Aidan entonces cambió su expresión alegre por una repentinamente seria, y Alessandro supo que no quería escuchar lo que su amigo estaba a punto de decir. No quería hablar de eso.

—Oye... lo que pasó...

—Sí —interrumpió de la forma más cordial que pudo—. Yo también lo siento. Pero no se puede hacer nada.

»Por cierto, creo que a ti tampoco te agradecí por la ayuda que me diste en Venecia —trató de cambiar el tema.

—No fue nada. En realidad hice muy poco: solo los envié en otra dirección —susurró.

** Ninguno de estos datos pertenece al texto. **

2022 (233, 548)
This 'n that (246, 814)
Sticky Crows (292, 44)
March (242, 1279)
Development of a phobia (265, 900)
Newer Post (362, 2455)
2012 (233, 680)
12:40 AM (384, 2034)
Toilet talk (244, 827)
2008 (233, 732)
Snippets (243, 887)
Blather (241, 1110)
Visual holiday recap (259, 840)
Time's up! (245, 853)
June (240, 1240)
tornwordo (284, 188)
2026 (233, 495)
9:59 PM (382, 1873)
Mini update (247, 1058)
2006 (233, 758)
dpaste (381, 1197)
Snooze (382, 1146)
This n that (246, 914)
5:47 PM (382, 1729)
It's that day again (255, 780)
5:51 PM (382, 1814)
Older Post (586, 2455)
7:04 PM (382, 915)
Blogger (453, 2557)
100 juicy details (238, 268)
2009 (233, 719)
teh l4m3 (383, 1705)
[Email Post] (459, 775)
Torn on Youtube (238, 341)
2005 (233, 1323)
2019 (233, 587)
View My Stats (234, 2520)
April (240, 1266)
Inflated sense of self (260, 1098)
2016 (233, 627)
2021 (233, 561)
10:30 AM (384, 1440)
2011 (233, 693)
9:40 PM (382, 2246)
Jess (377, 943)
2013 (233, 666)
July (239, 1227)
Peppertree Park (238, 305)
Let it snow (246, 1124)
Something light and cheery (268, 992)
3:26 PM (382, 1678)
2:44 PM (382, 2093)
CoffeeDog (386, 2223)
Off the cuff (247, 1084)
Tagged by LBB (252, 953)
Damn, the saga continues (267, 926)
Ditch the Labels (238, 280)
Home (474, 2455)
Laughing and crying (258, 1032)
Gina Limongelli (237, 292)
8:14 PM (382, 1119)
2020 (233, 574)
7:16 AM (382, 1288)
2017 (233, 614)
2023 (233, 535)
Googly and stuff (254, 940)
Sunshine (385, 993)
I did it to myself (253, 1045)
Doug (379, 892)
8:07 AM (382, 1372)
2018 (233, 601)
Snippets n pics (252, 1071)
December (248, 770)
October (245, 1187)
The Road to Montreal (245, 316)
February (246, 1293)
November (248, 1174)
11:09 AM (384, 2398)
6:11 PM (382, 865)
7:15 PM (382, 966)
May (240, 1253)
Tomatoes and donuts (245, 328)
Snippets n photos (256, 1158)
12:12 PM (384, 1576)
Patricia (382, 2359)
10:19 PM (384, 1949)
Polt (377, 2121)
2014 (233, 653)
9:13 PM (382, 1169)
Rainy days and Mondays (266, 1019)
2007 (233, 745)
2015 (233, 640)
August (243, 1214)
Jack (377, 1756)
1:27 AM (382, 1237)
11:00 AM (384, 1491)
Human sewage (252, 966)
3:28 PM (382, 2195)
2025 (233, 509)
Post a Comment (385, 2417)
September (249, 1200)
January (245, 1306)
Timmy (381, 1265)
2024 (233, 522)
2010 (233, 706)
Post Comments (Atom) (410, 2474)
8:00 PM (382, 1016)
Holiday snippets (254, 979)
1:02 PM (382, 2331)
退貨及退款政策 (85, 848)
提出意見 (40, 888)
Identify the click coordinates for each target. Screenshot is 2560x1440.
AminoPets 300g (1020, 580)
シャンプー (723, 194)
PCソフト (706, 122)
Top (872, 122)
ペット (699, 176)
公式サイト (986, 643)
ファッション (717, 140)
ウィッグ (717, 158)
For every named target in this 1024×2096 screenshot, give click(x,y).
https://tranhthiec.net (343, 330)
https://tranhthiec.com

—Pero fue gracias a eso que Rebecca y yo logramos llegar al Gran Canal.

Aidan asintió despacio, haciendo una mueca.

—Yo... lamento mucho lo de tu hermano...

Alessandro cerró los ojos.

—Por favor, Aidan, no quiero hablar de eso. Por favor.

—Lo siento —murmuró, pero después le dio una sonrisa tristona y un tanto paternal.

Dada la edad que aparentaba, a pesar de ser mucho más joven que Alessandro, a Alex no le sorprendió.

—¿Sabes algo? —intervino Annie—. Aidan no te está diciendo toda la verdad.

—¿Ah, no?

—No —sonrió ella—. Él fue quien dio pistas falsas después de que Mortimer falleciera.

—¿En serio? —se sorprendió Alex, mirando a su amigo para confirmarlo—. Vaya... Aidan... gracias...

Aidan asintió de una forma modesta, como si se sintiera avergonzado ante el reconocimiento. Luego puso mala cara y agregó con voz agria:

—Sí..., hasta que llegó ese chismoso de Bartolomé.

Alessandro miró a sus amigos sin decir más, sintiendo un profundo cariño y agradecimiento hacia los dos. Le dolió un poco pensar en que, si Rebecca y él habían planeado salía bien, era probable que no volviera a verlos.

—No tengo cómo agradecerles todo lo que hicieron —murmuró de forma entrecortada.

Rodeó a ambos en un abrazo, con un brazo a cada uno, y la pareja se quejó en voz baja por la fuerza del apretón.

—Tengo que irme —anunció por fin—. Rebecca está esperándome y no quiero que se preocupe.

—Bien —asintió Aidan—. Tal vez nos veamos luego.

—Adiós, Alex —se despidió Annie también—. Sé que no es el mejor momento para decirlo, pero quiero que sepas que me alegro por ti. Porque ahora tienes lo que siempre habías querido: ya eres libre, y tienes una esposa que te ama más que a nadie... tienes a tu compañera... Solo lamento lo que sucedió; me gustaría que hubiese sido de otra forma.

—Gracias, Annie. —Volvió a abrazarla, y luego los miró a ambos—. Hasta siempre.

Dejó a Annie y Aidan atrás y comenzó a recorrer los laberínticos pasillos de la casa, buscando la salida.